Leurs activités suspendues depuis plusieurs semaines, les «petits» exploitants forestiers du Woleu-Ntem dénoncent des «sanctions arbitraires» et la recherche d’«un climat délétère» dans la province du Woleu-Ntem de la part des autorités du ministère de la Forêt, de la Mer et de l’Environnement.

La CGPMEI attend toujours la reprise des activités des exploitants forestiers suspendues en octobre 2017 par le gouvernement. © actualite.cd

 

Leur attente devient insoutenable. Depuis la suspension de leurs activités, en novembre dernier, à la suite des missions de contrôle et de police forestière effectuées par le Contrôle de l’aménagement forestier (Caf) dans la province, les exploitants forestiers du Woleu-Ntem broient du noir. Ils ne parviennent plus à subvenir aux besoins de leurs familles, pas plus qu’ils ne parviennent à remplir leurs obligations vis-à-vis de leurs collaborateurs et partenaires. Ils n’en finissent plus d’interpeler les autorités devant ce qu’ils perçoivent comme une «injustice», non sans assurer qu’il sont, eux, innocents des fautes et délits qui leur ont été reprochés dans le cadre de la mission de contrôle du Caf ayant également touché les exploitants de l’Ogooué-Ivindo. Ils réclament «la reprise de (leurs) activités arbitrairement suspendues par le ministre d’Etat en charge de la Forêt».

«Les exploitants forestiers que nous sommes, ne pouvons plus continuer à rester sans réaction face à la suspension de nos activités dans le secteur de la récupération des bois abandonnés ou coupés illégalement dans le Woleu-Ntem. Cette suspension s’apparente, ni plus ni moins, à une sanction arbitraire que voudraient infliger aux Gabonais les autorités du ministère des Eaux et Forêts», s’est plaint, mercredi 6 décembre à Libreville, Emmanuel Marcos Zue Meye.

Pour le président de la Confédération des petites et moyennes entreprises et industries (CGPMEI), si la suspension d’activités décidée par le gouvernement a plongé les exploitants et leurs collaborateurs dans «une situation de précarité inquiétante», cette décision pourrait découler sur une situation tout aussi regrettable. «Nous pensons que les autorités du ministère des Eaux et Forêts sont en train de contribuer à l’établissement d’un climat délétère dans la province du Woleu-Ntem et la promotion d’un environnement social précaire plutôt que de mettre en place des mécanismes en vue d’une meilleure autonomisation des populations de cette province, dont une partie vit essentiellement grâce au secteur forestier».

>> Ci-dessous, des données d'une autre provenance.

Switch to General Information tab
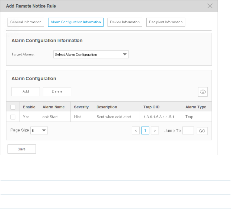click(26, 22)
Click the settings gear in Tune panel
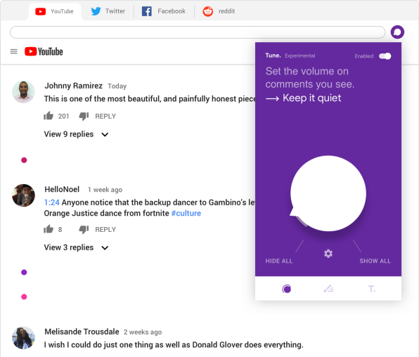 coord(328,253)
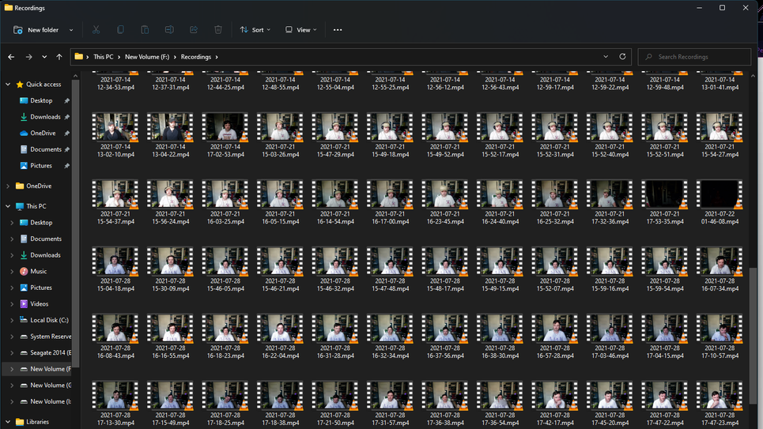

«Les missions du contrôle et de police du Caf ont clairement démontré que les grands exploitants ne respectaient aucune règle en matière d’aménagement forestier, mais curieusement, rien n’est fait à leur encontre. Pourtant, le ministère a été prompt à prendre des décisions qui nuisent à l’autonomisation des Gabonais, petits exploitants du domaine du Kévazingo. C’est comme si les autorités gabonaises n’aiment pas voir les Gabonais prospérer et être autonomes», a relevé, amer, Emmanuel Marcos Zue Meye.

Il n’empêche. C’est sur la base des rapports des missions effectuées par le Caf au Woleu-Ntem et dans l’Ogooué-Ivindo que Pâcome Moubelet Boubeya avait décidé de la suspension des activités d’exploitation forestière dans les deux provinces. Dans une note d’instruction adressée le 30 octobre 2017 aux directeurs provinciaux des Eaux et Forêts en fonction à Oyem et à Makokou, le ministre d’Etat en charge de la Forêt, avait justifié sa décision par le fait que «plusieurs infractions à la réglementation forestière en vigueur ont été constatées dans les activités de bois vendus par l’administration et pour lesquels des attestations de cession ont été délivrées». Depuis le lancement de la mission du Caf, la CGPMEI, elle, n’a pas cessé de la dénoncer et de la juger «illégale». La Confédération attend plus que jamais la note d’instruction du ministre qui déciderait de la reprise des activités de ses membres dans les deux provinces. On semble en être loin.